Organize your proto source files: By default, the protobuf Gradle plugin looks for proto files in src/main/proto/ for an Android app module. Create this directory if it doesn’t exist. For example, you might have app/src/main/proto/mydata.proto. You can also configure a different location via sourceSets if needed, but using the default src/main/proto is simplest (Setting Up Protocol Buffers in an Android Project | by Vishwajith Shettigar | Medium). If you have multiple modules, you can even dedicate a module for protos (as shown in some setups where they make a :model module) (Setting Up Protocol Buffers in an Android Project | by Vishwajith Shettigar | Medium), but for a beginner, keeping protos in the app module is fine.
Build the project: Once the above is set up, sync your Gradle project and do a build (or Rebuild Project in Android Studio). The plugin will invoke protoc to generate code from your .proto files. If everything is set up correctly, you should see generated Java and Kotlin source files under build/generated/source/proto/ in your module (the plugin will automatically include these in the compilation classpath) (Setting Up Protocol Buffers in an Android Project | by Vishwajith Shettigar | Medium) (Working with Proto DataStore | Android Developers). For example, if you had mydata.proto with a message UserPreferences, you would get a UserPreferences.java (and possibly UserPreferencesKt.kt for Kotlin usage). If you don’t see generated files, make sure your Gradle configuration is correct, and try a clean/rebuild (and check that the proto file is in the right folder).

That’s it! You’ve configured your Android project to compile protobufs. Each time you build, if the proto file changes (or on a clean build), protoc will run and update the generated classes. You can now use those classes in your Kotlin code.

Note: Alternatively, you could compile proto files manually by downloading the protoc binary from the official website and running commands like protoc --java_out=path/to/output myfile.proto. But using Gradle is far more convenient and ensures everyone working on the project or your CI environment generates the code consistently. If you ever need to generate code for other languages (for example, to share the same .proto with a backend in Go or Python), you’d run protoc with the respective plugin for those languages separately. For Kotlin/Java in Android, the Gradle plugin handles our needs.
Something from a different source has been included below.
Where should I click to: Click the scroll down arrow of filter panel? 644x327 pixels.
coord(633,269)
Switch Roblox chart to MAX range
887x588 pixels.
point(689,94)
Understanding the Generated Code

Whether you generated Java or Kotlin classes from your proto, the structure is similar. Each proto message becomes a class in the target language, with methods to get and set fields, and to serialize/deserialize. Let’s outline what you get from a proto3 message definition:

For each message (e.g., Person), protoc generates a class Person. In Java, this class typically extends GeneratedMessageLite (for lite runtime) or GeneratedMessageV3 (for full runtime). In Kotlin, if you enabled Kotlin generation, you get a corresponding PersonKt DSL class and extension functions, but conceptually you still work with the Person class.
The class contains getters (and sometimes setters or builder methods) for each field. In Kotlin, the Java getters appear as properties. For example, you can access person.name to get the name (under the hood it’s calling getName()).
A builder pattern is used to create or modify instances. The Person class will have an inner Person.Builder class (in Java) or in Kotlin you might also have a top-level function to build via DSL. Typically, you don’t directly call a constructor on these classes; instead you do Person.newBuilder(), set the fields, then call build() to get an immutable object. (The lite runtime actually might allow some direct field setting, but using the builder is the standard way).
Serialization methods: Every message class has methods to serialize to binary or parse from binary. For example, Person.parseFrom(byteArray) will construct a Person object from a ByteArray of data, and person.toByteArray() gives you a ByteArray containing the serialized form of that person (Overview | Protocol Buffers Documentation). There are also methods to write to an OutputStream (e.g., person.writeTo(outputStream)) (Overview | Protocol Buffers Documentation), or parse from an InputStream (Person.parseFrom(inputStream)), etc. These make it easy to read/write protobuf messages from files, network sockets, or other I/O.
If you had repeated fields, the generated code will use a list to represent them. For example, a repeated string phone_numbers becomes something like List<String> getPhoneNumbersList() in Java, and in Kotlin you can use it as person.phoneNumbersList (or just .phoneNumbers property depending on how the Kotlin extension maps it). You’ll also have methods to get the count (getPhoneNumbersCount()) and index into the list (getPhoneNumbers(int index)).
If you had nested message or enum types (like Person.PhoneNumber or Person.PhoneType from earlier examples), those become inner classes or enum types within the outer class (if java_multiple_files was false) or separate top-level classes (if java_multiple_files true). With java_multiple_files = true, you’d have PhoneNumber as its own generated class (likely with a name like Person.PhoneNumber in Kotlin or just PhoneNumber in Java but in the same package). The exact arrangement can be controlled with options, but the key point is you will have classes for each message and enum.
If Kotlin generation is enabled, you get some extra nice touches:
- For each message, an extension function is generated that allows a DSL style building. For example, you might have a function fun person(block: PersonKt.Dsl.() -> Unit): Person in Kotlin. This lets you create a Person in a Kotlin-idiomatic way like:
  val p = person { id = 1234 name = "John Doe" email = "[email protected]" }
  Under the hood, this is using a PersonKt.Dsl builder class where each field is a var that you can assign within the lambda (Securing Your Kotlin Application: Preventing Broken Auth) (Kotlin Generated Code Guide | Protocol Buffers Documentation). When the block is done, it builds the Person. This is equivalent to using the Person.newBuilder() approach, but often more concise in Kotlin.
- Kotlin extension functions also provide operator overloads for repeated fields (so you can do something like person { phoneNumbers += "123-4567" } perhaps) (Kotlin Generated Code Guide | Protocol Buffers Documentation) and other conveniences. All these are built on top of the core Java implementation.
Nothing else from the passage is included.